▶ _Supplied material_

◆ ◆ ◆ ◆ ◆

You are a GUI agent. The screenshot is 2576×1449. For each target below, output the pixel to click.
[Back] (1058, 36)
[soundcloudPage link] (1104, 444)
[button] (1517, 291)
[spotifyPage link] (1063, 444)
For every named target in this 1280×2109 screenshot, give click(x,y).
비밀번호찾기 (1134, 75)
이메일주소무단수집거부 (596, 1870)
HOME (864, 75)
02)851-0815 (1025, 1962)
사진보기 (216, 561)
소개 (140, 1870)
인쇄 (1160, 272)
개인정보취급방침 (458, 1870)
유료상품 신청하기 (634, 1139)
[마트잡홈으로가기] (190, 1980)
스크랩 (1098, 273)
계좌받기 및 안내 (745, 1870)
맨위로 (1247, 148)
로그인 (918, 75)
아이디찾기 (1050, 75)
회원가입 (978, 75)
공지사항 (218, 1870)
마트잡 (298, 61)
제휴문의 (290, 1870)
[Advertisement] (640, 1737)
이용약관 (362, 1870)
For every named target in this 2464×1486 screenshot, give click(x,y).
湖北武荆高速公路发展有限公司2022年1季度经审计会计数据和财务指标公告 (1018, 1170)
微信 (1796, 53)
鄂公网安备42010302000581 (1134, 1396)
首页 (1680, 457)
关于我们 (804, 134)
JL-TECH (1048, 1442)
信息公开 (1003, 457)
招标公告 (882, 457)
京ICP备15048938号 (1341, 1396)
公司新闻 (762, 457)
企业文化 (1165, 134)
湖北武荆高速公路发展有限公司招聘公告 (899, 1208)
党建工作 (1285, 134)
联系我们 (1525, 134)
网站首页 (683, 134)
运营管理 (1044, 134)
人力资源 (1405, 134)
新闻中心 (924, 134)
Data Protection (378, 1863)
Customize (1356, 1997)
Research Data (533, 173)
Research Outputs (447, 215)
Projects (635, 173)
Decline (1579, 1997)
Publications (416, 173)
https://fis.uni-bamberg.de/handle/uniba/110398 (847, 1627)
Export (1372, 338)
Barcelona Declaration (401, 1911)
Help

◆ ◆ ◆ ◆ ◆

▶ _Directions_
The records must each be output verbatim, with nothing left out.

▶ _Answer to this task_
You are a GUI agent. The screenshot is 2576×1449. For each target below, output the pixel to click.
[Back] (1058, 36)
[soundcloudPage link] (1104, 444)
[button] (1517, 291)
[spotifyPage link] (1063, 444)
For every named target in this 1280×2109 screenshot, give click(x,y).
비밀번호찾기 (1134, 75)
이메일주소무단수집거부 (596, 1870)
HOME (864, 75)
02)851-0815 (1025, 1962)
사진보기 (216, 561)
소개 (140, 1870)
인쇄 (1160, 272)
개인정보취급방침 (458, 1870)
유료상품 신청하기 (634, 1139)
[마트잡홈으로가기] (190, 1980)
스크랩 (1098, 273)
계좌받기 및 안내 (745, 1870)
맨위로 (1247, 148)
로그인 (918, 75)
아이디찾기 (1050, 75)
회원가입 (978, 75)
공지사항 (218, 1870)
마트잡 (298, 61)
제휴문의 (290, 1870)
[Advertisement] (640, 1737)
이용약관 (362, 1870)
For every named target in this 2464×1486 screenshot, give click(x,y).
湖北武荆高速公路发展有限公司2022年1季度经审计会计数据和财务指标公告 (1018, 1170)
微信 (1796, 53)
鄂公网安备42010302000581 (1134, 1396)
首页 (1680, 457)
关于我们 (804, 134)
JL-TECH (1048, 1442)
信息公开 (1003, 457)
招标公告 (882, 457)
京ICP备15048938号 (1341, 1396)
公司新闻 (762, 457)
企业文化 (1165, 134)
湖北武荆高速公路发展有限公司招聘公告 (899, 1208)
党建工作 (1285, 134)
联系我们 (1525, 134)
网站首页 (683, 134)
运营管理 (1044, 134)
人力资源 (1405, 134)
新闻中心 (924, 134)
Data Protection (378, 1863)
Customize (1356, 1997)
Research Data (533, 173)
Research Outputs (447, 215)
Projects (635, 173)
Decline (1579, 1997)
Publications (416, 173)
https://fis.uni-bamberg.de/handle/uniba/110398 (847, 1627)
Export (1372, 338)
Barcelona Declaration (401, 1911)
Help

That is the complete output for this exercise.